▶ **Problem description**: Repeat the data in full. Drop every picture.

● ● ● ● ●

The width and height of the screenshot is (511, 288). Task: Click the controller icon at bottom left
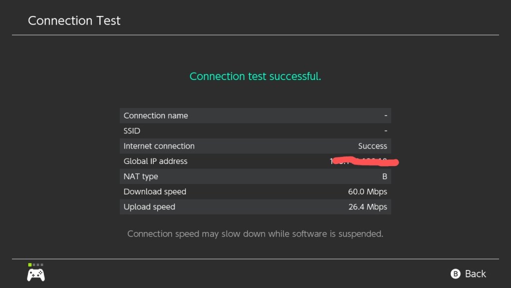pos(35,275)
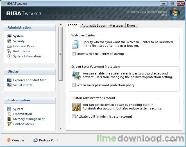This screenshot has width=186, height=147.
Task: Open Explorer and Start Menu settings
Action: pyautogui.click(x=31, y=80)
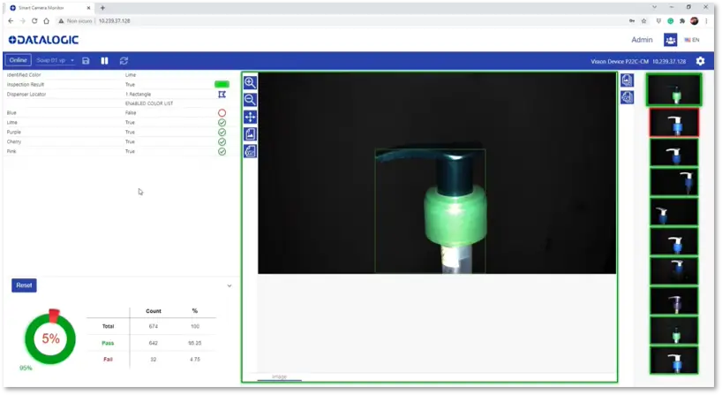Open the Soap 01 vp job dropdown

[x=56, y=61]
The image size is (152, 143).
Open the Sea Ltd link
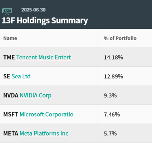[21, 76]
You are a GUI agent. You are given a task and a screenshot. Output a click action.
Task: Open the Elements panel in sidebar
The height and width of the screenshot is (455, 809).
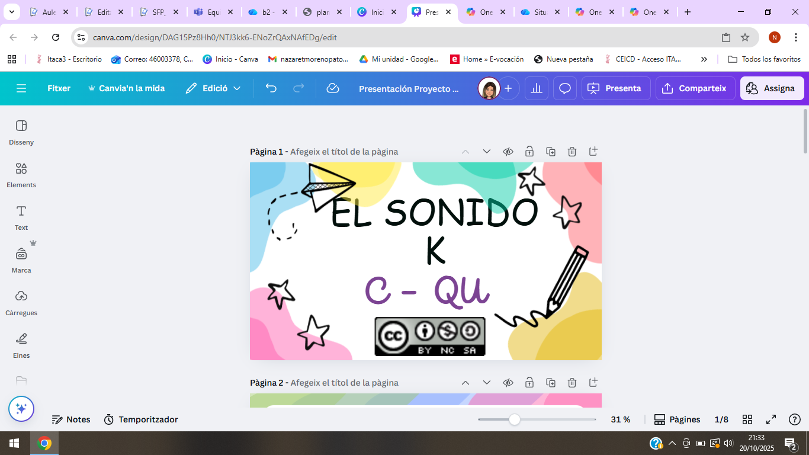[x=21, y=175]
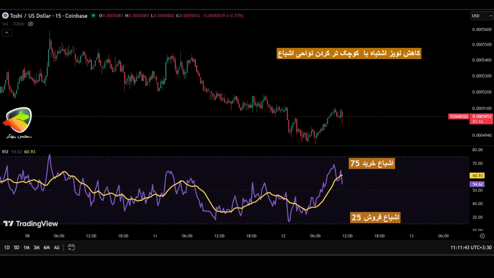Image resolution: width=494 pixels, height=278 pixels.
Task: Open the Go to date calendar icon
Action: pos(71,247)
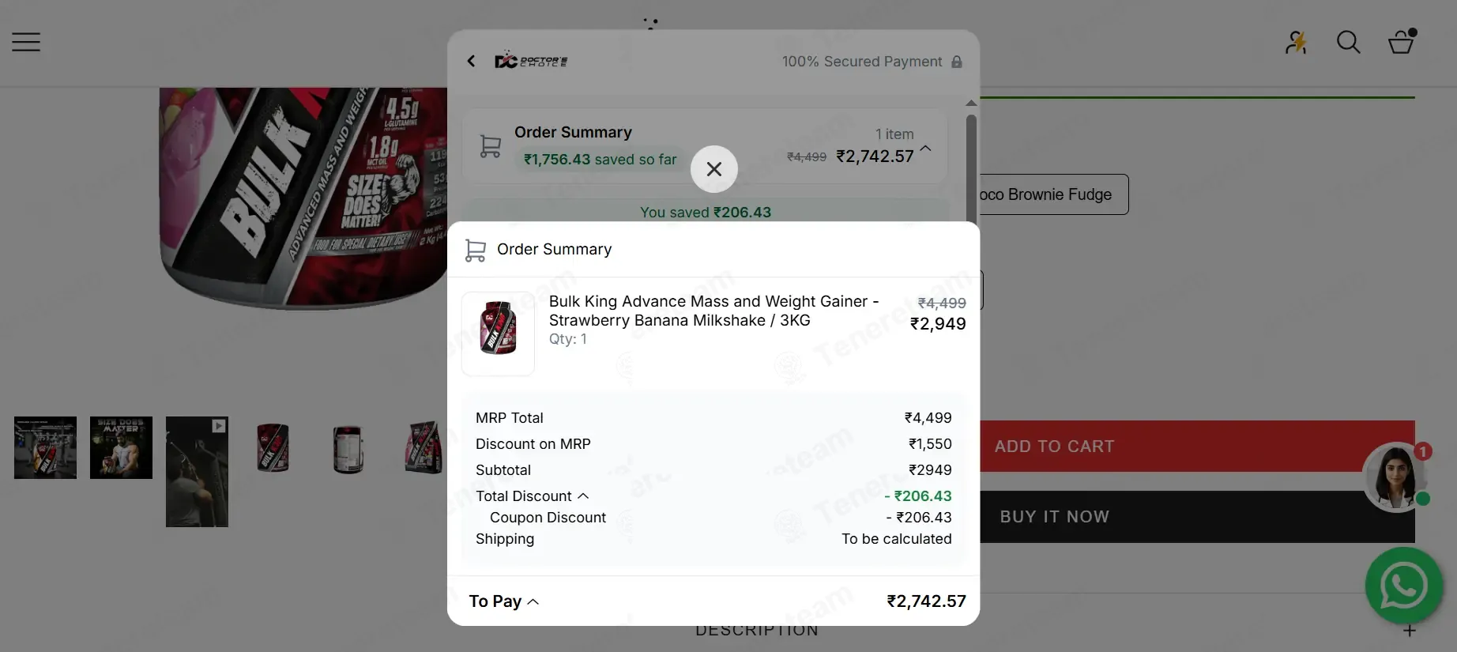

● ● ● ● ●

▶ **Task result**:
The width and height of the screenshot is (511, 288). Task: Click the controller icon at bottom left
pos(35,275)
This screenshot has width=186, height=147.
Task: Open Explorer and Start Menu settings
Action: pyautogui.click(x=31, y=80)
Open the Soap 01 vp job dropdown

[x=56, y=61]
The image size is (152, 143).
Open the Sea Ltd link
[21, 76]
You are a GUI agent. You are given a task and a screenshot. Output a click action.
Task: Open the Elements panel in sidebar
The height and width of the screenshot is (455, 809).
[x=21, y=175]
Image resolution: width=494 pixels, height=278 pixels.
Task: Open the Go to date calendar icon
Action: pos(71,247)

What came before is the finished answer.